Look for the line with "The width and" in the entries below, then extract that line and all lines after it exactly, with pictures left out.

---------- PROVIDED DATA

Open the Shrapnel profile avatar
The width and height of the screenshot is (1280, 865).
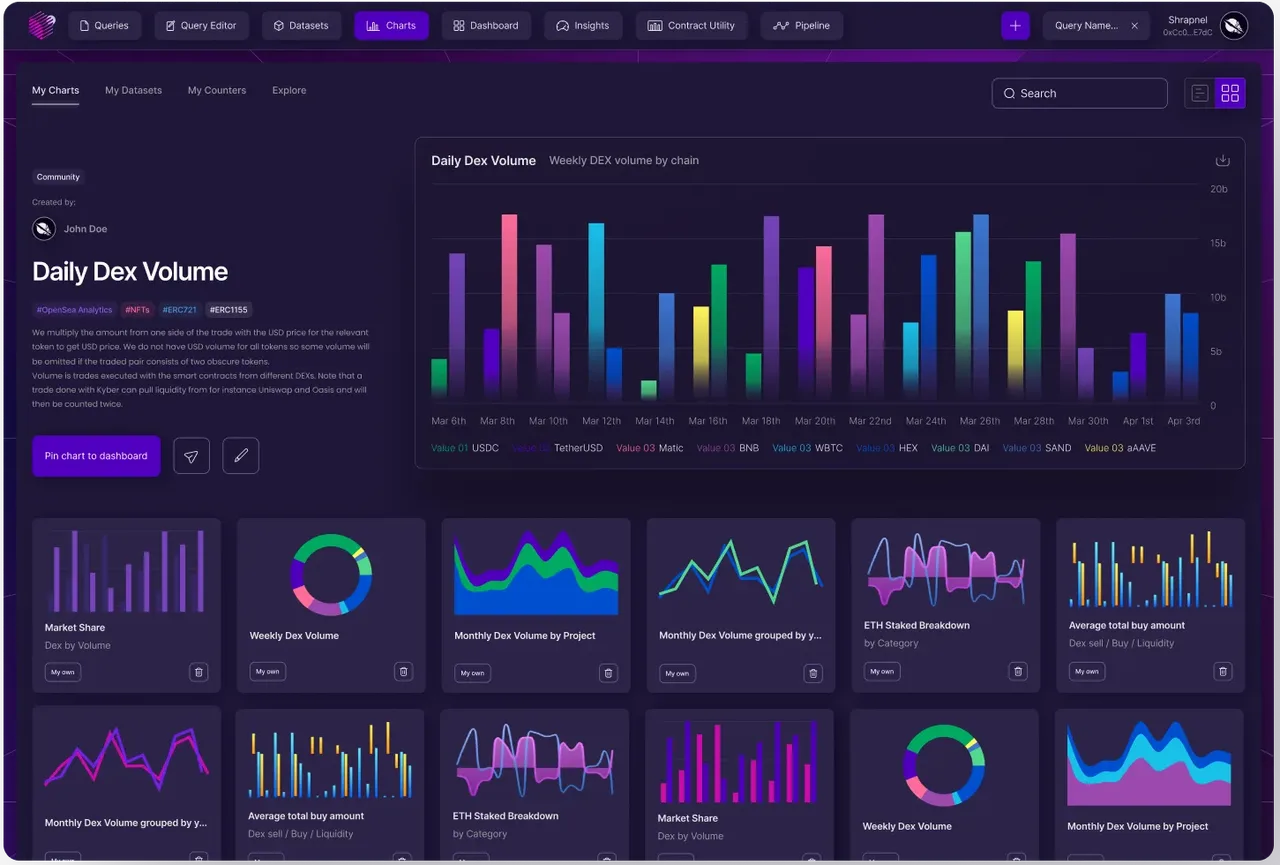point(1234,26)
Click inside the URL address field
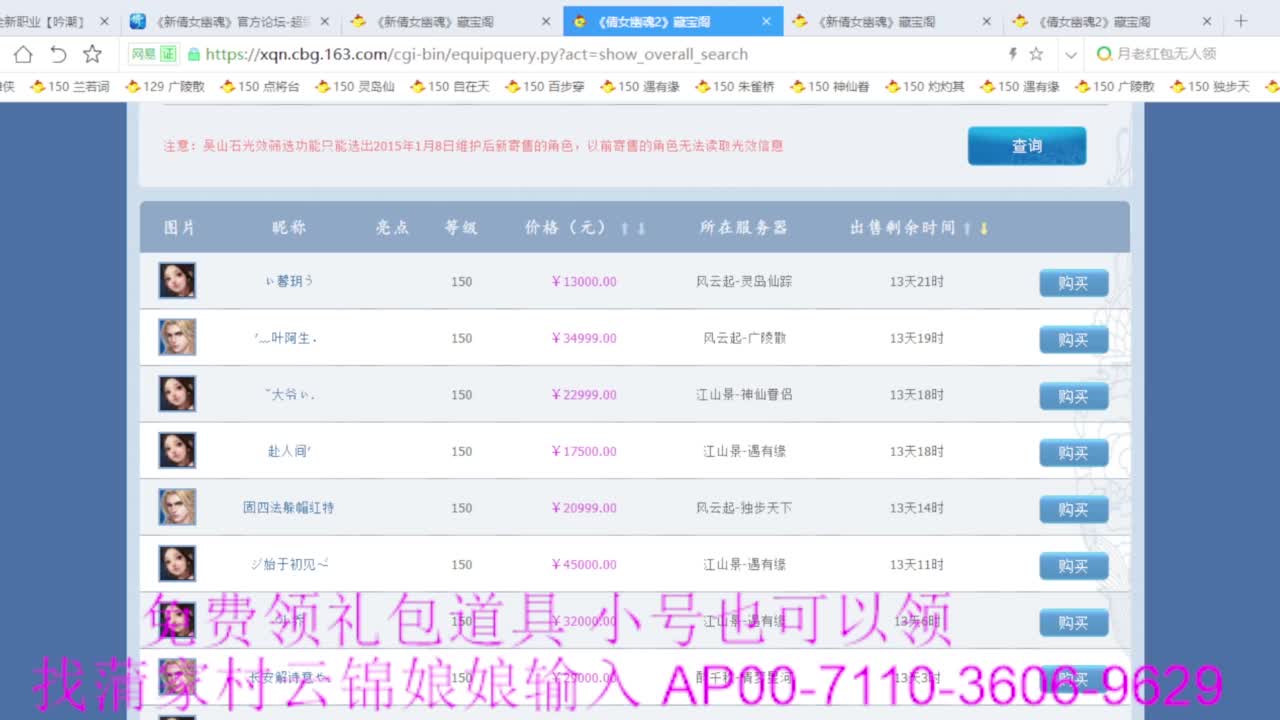Viewport: 1280px width, 720px height. pyautogui.click(x=450, y=55)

--------------------

FINISHED EXERCISE:
The width and height of the screenshot is (1280, 865).
point(1234,26)
Click inside the URL address field
Viewport: 1280px width, 720px height. pyautogui.click(x=450, y=55)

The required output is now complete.